Louer son bien pour un tournage : opportunité financière ou contraintes cachées ? / iStock.com - Jacob Wackerhausen
Un marché lucratif en plein essor
Les productions - cinéma, publicité, séries, contenus digitaux - délaissent de plus en plus les studios, jugés coûteux et aseptisés, pour des lieux authentiques, plus vivants et souvent moins chers. Résultat : les propriétaires voient affluer des opportunités rémunératrices. Selon Le Mag de la Conso, une journée de tournage peut rapporter entre 1 000 et 5 000 €, parfois davantage pour des biens d’exception. Digital Chic confirme cette tendance : un appartement classique peut générer 600 à 1 000 € par jour, un loft industriel jusqu’à 2 000 €, et un lieu prestigieux 4 000 € pour une seule journée. Un complément de revenus qui fait rêver, d’autant que la location est ponctuelle : deux jours par ci, trois jours par-là, sans engagement long, comme pour une location meublée. Pour les résidences secondaires ou les biens vacants, c’est souvent une opportunité irrésistible.
Des contraintes souvent sous-estimées
Si la rémunération est attractive, l’envers du décor peut surprendre. Un tournage, c’est une micro-société éphémère qui s’installe chez vous : entre 10 et 30 personnes pour une production classique, parfois plus de 100 pour un film. Les équipes arrivent tôt, repartent tard, déplacent le mobilier, modifient la décoration, installent rails de travelling, câbles, projecteurs, régies son… Votre logement peut être totalement métamorphosé, et vos effets personnels parfois stockés ailleurs le temps du tournage. Les phases de montage, tournage et démontage s’étalent souvent sur plusieurs jours. Il est donc fréquent que l’on vous demande de quitter les lieux, la prise en charge d’un hébergement pouvant être négociée dans le contrat. Les nuisances ne s’arrêtent pas à l’intérieur : stationnement des camions, va-et-vient incessants, bruit… Les voisins peuvent rapidement perdre patience. Enfin, malgré les assurances obligatoires, les risques existent : dégradations, vols, sollicitations techniques (panne de chauffage, portail bloqué, alarme capricieuse…). D’où l’importance d’un état des lieux précis, idéalement photographique ou vidéo.

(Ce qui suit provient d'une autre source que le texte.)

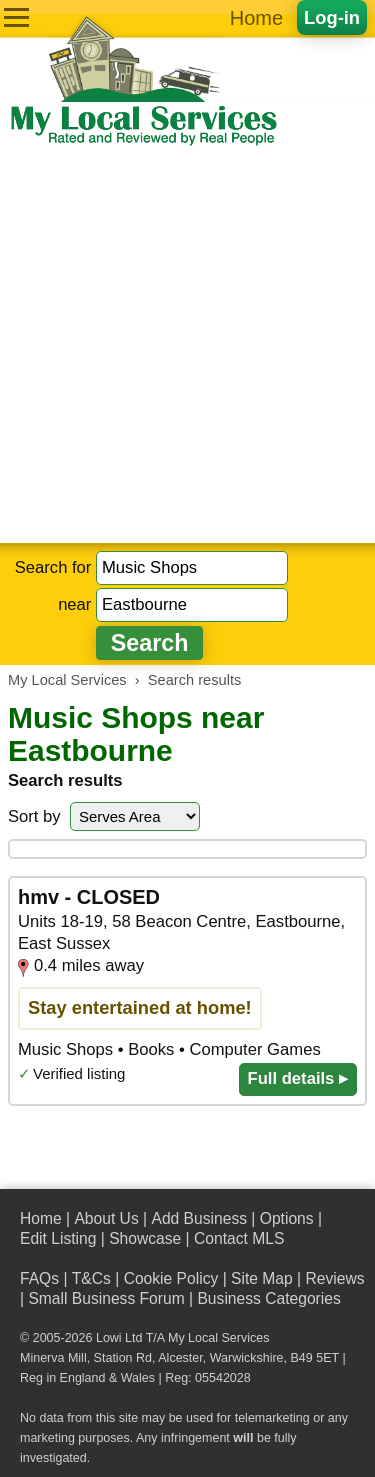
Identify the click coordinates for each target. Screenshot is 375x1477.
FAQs (39, 1278)
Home (256, 18)
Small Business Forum (106, 1298)
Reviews (334, 1278)
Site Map (262, 1278)
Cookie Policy (171, 1278)
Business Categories (268, 1298)
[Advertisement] (187, 345)
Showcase (145, 1238)
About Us (106, 1218)
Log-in (332, 17)
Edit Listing (58, 1238)
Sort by (34, 816)
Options (287, 1218)
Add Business (199, 1218)
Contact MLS (239, 1238)
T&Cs (91, 1278)
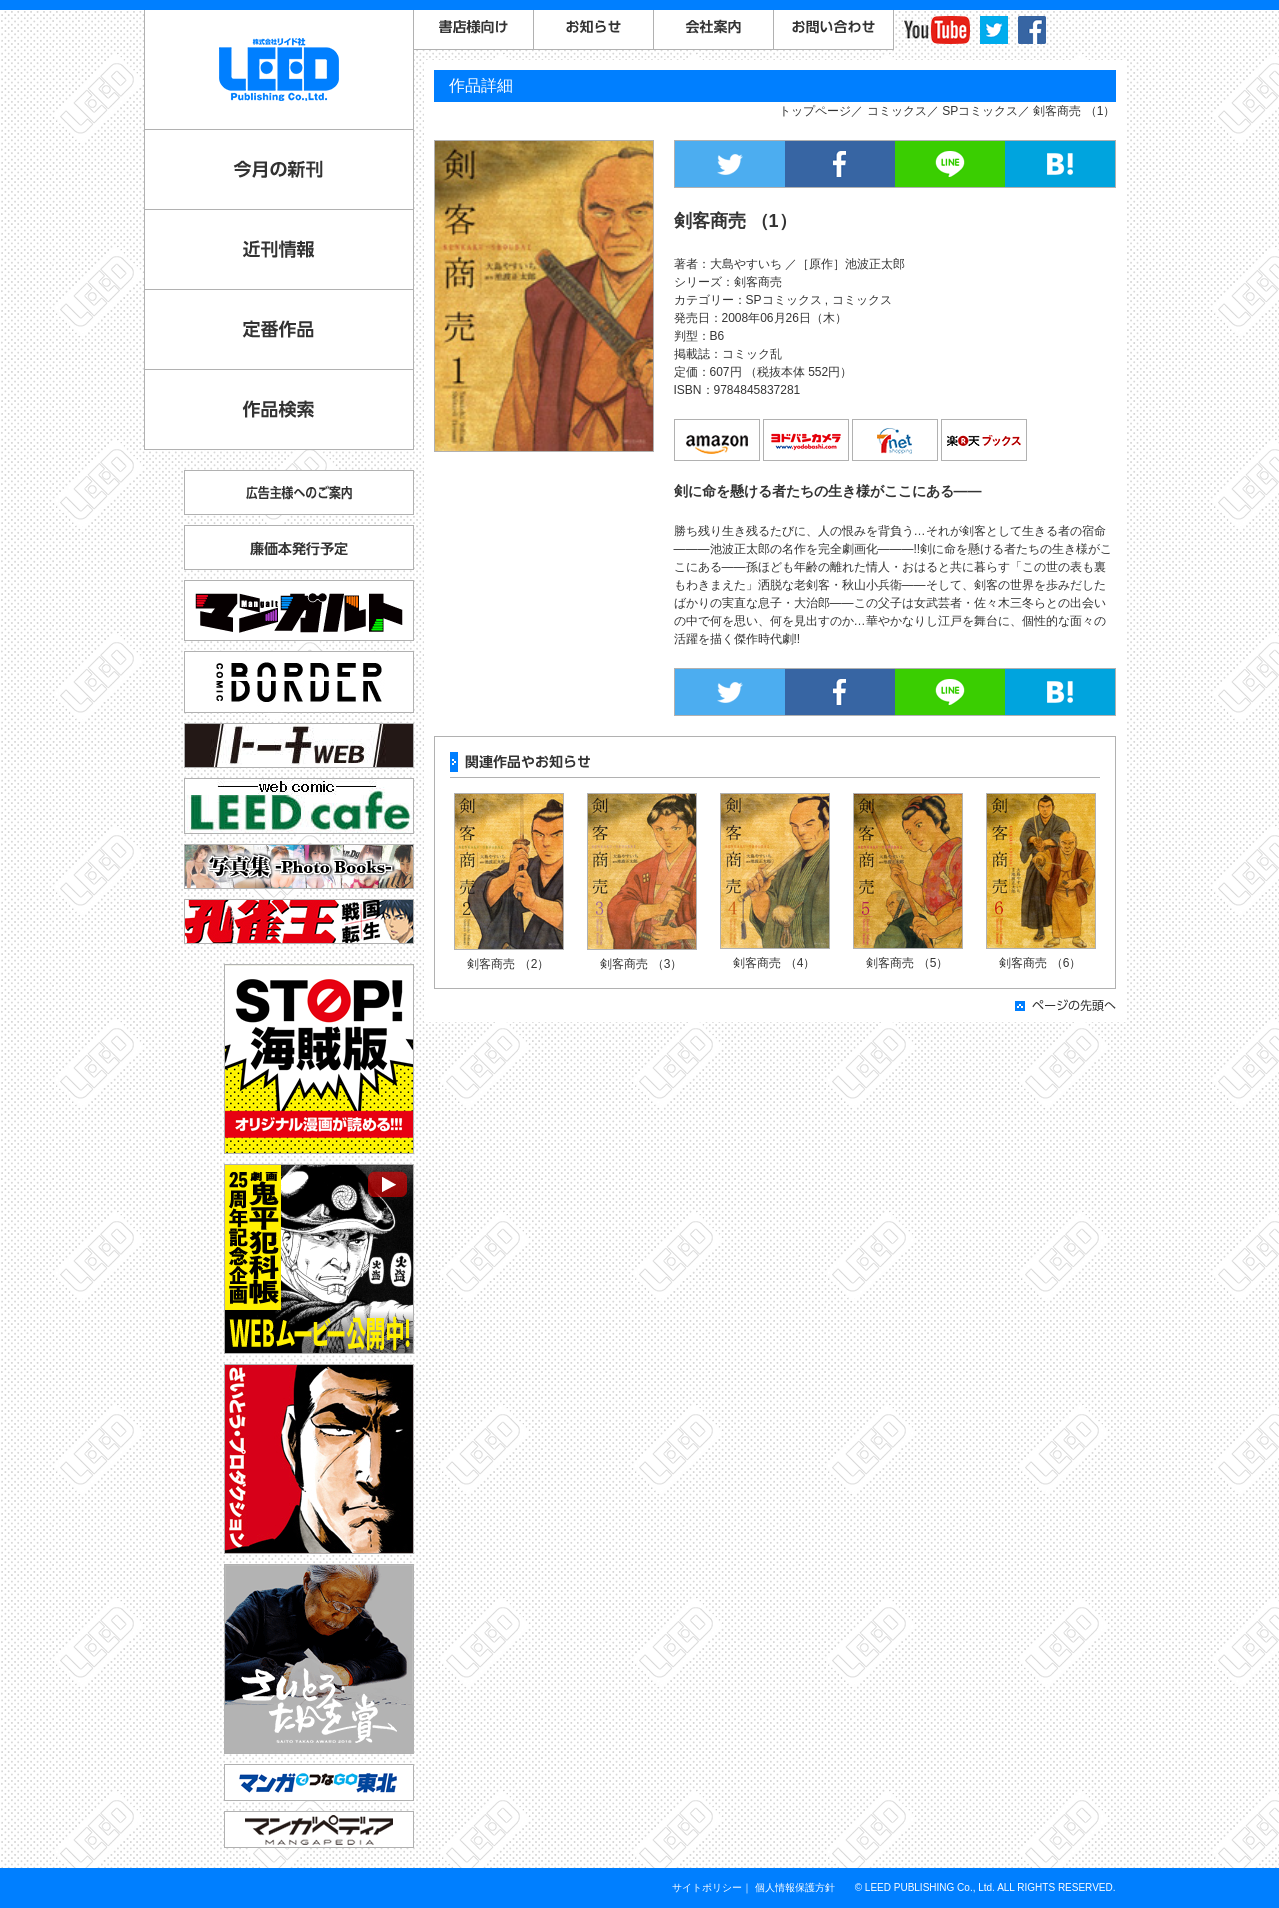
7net (896, 441)
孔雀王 (299, 921)
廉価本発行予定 (299, 547)
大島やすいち (746, 264)
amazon (718, 441)
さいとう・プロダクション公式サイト (319, 1459)
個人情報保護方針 (795, 1887)
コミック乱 (752, 354)
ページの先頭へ (1065, 1005)
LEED (279, 69)
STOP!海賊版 (319, 1059)
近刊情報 (279, 249)
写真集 (299, 866)
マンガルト (299, 610)
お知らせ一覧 (594, 30)
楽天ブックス (985, 441)
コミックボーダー (299, 673)
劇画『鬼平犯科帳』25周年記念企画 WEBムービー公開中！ (319, 1259)
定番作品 (279, 329)
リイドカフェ (299, 806)
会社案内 (714, 30)
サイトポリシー (707, 1887)
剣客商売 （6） (1040, 963)
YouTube (937, 30)
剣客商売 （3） (641, 964)
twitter (994, 30)
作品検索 (279, 409)
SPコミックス (980, 111)
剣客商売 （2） (508, 964)
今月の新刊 (279, 169)
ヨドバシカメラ (807, 441)
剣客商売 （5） (907, 963)
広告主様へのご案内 (299, 492)
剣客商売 (758, 282)
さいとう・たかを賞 (319, 1659)
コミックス (897, 111)
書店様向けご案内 (474, 30)
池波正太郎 (875, 264)
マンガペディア (319, 1829)
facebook (1032, 30)
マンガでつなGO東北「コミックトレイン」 (319, 1782)
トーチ (299, 745)
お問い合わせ (834, 30)
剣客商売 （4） (774, 963)
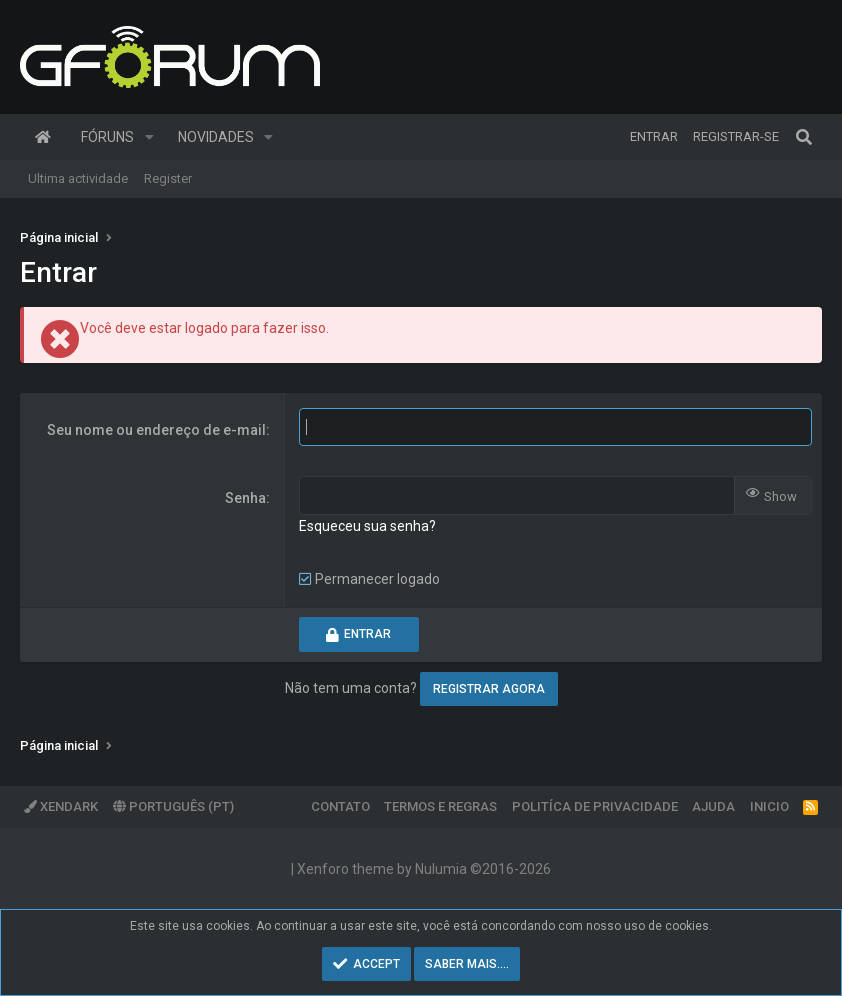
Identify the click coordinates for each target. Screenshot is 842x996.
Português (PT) (173, 806)
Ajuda (713, 806)
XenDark (61, 806)
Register (168, 178)
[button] (149, 137)
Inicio (769, 806)
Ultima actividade (78, 178)
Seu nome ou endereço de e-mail (156, 430)
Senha (245, 498)
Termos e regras (440, 806)
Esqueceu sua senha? (367, 526)
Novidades (216, 137)
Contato (340, 806)
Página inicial (43, 137)
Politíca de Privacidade (595, 806)
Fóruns (107, 137)
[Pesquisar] (804, 137)
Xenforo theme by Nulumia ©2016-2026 (424, 869)
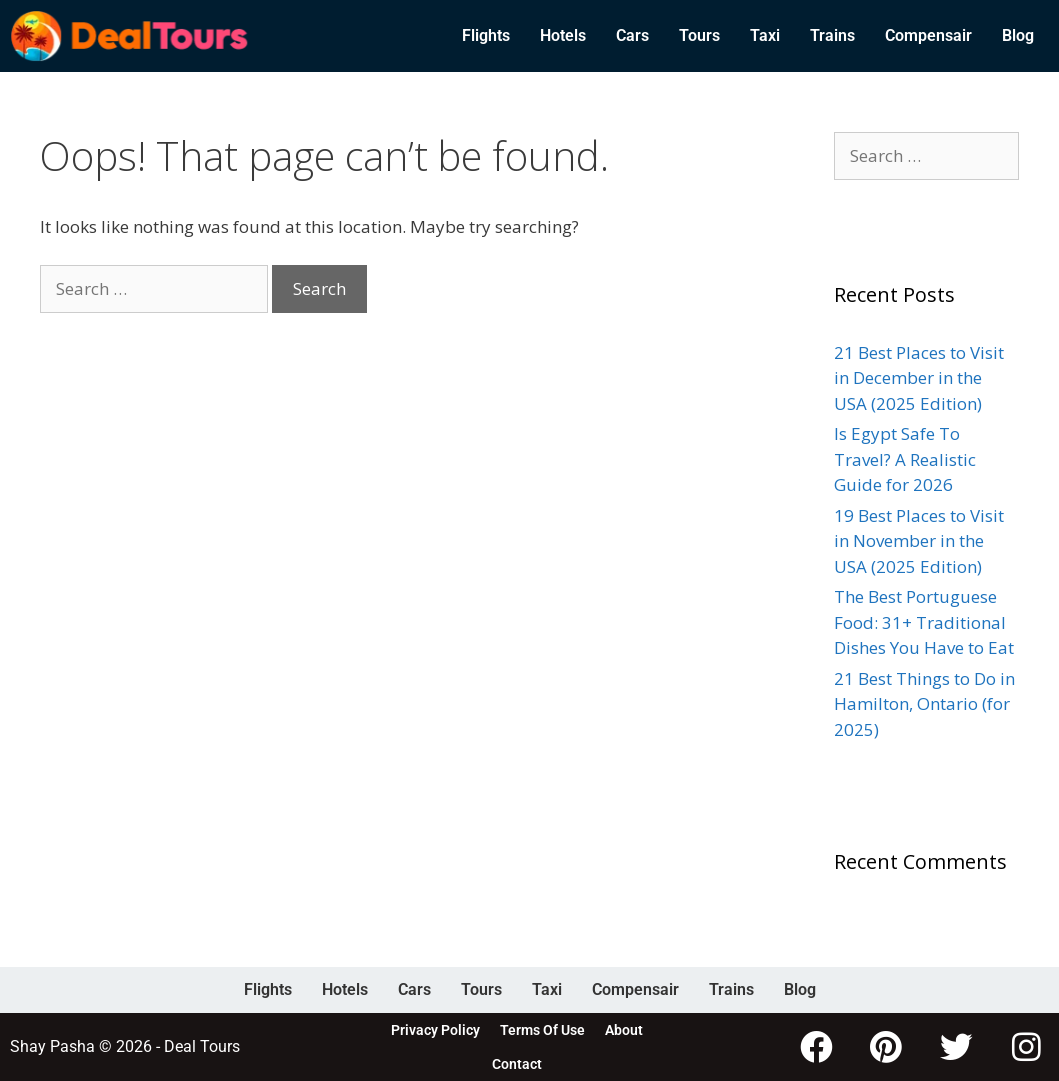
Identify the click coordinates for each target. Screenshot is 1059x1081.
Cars (632, 35)
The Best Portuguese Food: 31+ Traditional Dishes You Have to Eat (924, 622)
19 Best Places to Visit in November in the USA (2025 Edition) (919, 541)
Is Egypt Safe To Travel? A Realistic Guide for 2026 (905, 459)
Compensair (928, 35)
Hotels (563, 35)
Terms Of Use (542, 1030)
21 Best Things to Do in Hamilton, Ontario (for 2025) (924, 704)
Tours (699, 35)
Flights (486, 35)
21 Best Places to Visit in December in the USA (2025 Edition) (919, 378)
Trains (832, 35)
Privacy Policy (435, 1030)
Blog (1018, 35)
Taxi (765, 35)
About (624, 1030)
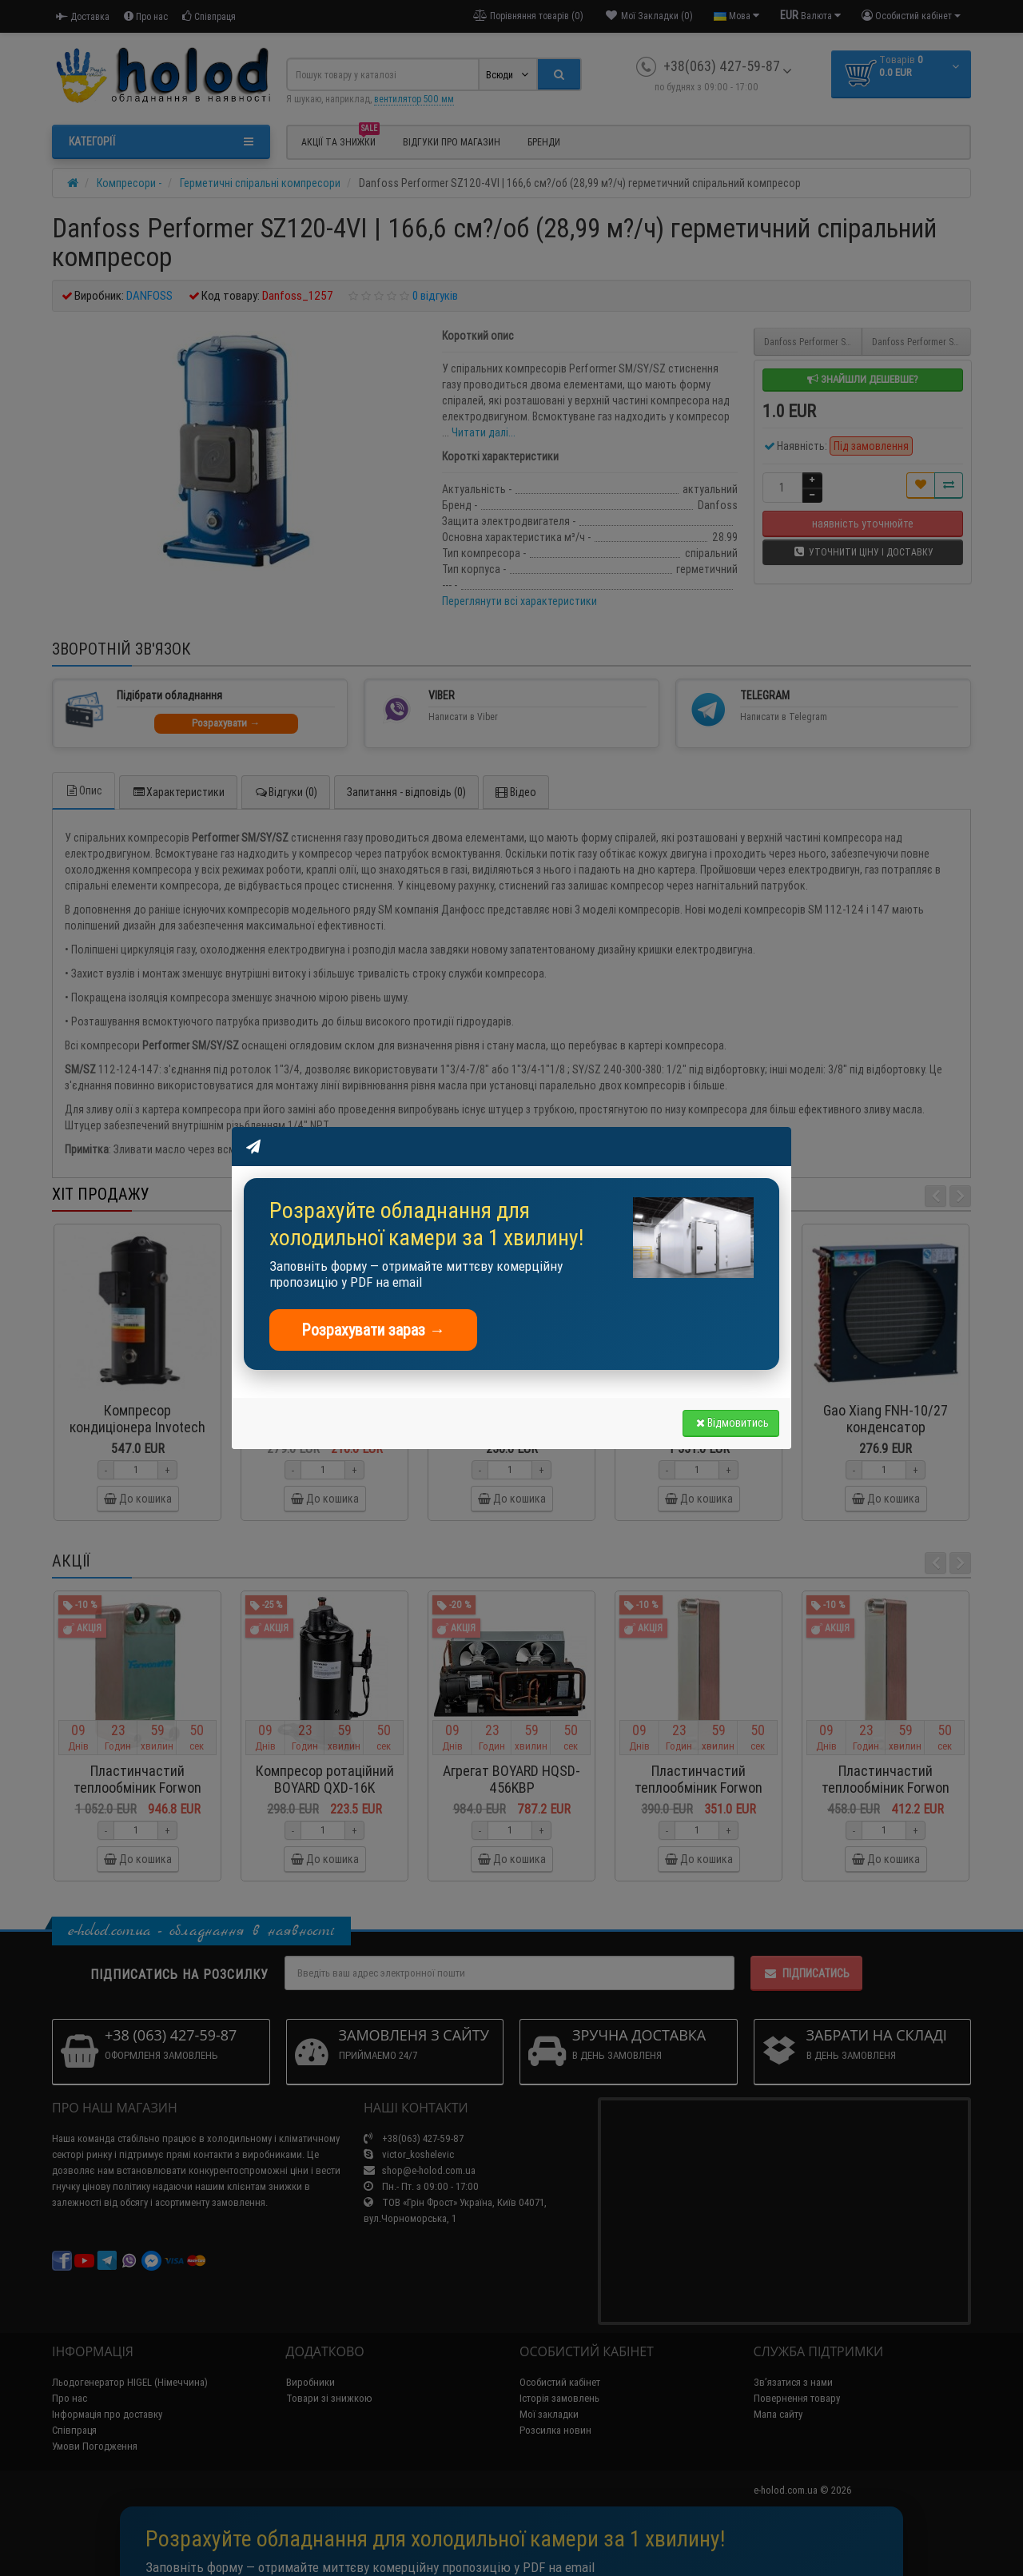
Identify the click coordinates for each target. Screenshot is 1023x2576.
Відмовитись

Un cadre juridique et contractuel à maîtriser
Louer son logement pour un tournage implique une convention de location détaillée : durée, horaires, aménagements, conditions d’annulation, tarif, caution, responsabilités, remise en état. Les dépassements horaires doivent être anticipés, tout comme les frais de nettoyage ou de réparation. Si les tournages sont couverts par la responsabilité civile professionnelle de la production (dégradations, accidents et dommages causés au logement ou aux tiers), il est recommandé de déclarer le tournage à son assureur pour ajouter une petite extension temporaire, car les objets de valeur restent sous la responsabilité de l'occupant du bien. Pour ce qui est de la fiscalité, les revenus perçus en échange de la mise à disposition d'un local nu pour le tournage d'un film sont imposables en revenus fonciers, tandis que ceux perçus pour un local meublé relèvent des bénéfices industriels et commerciaux (BIC). Enfin, les locataires doivent obtenir l’accord du propriétaire, et les biens en copropriété nécessitent celui du syndic... Un point souvent oublié.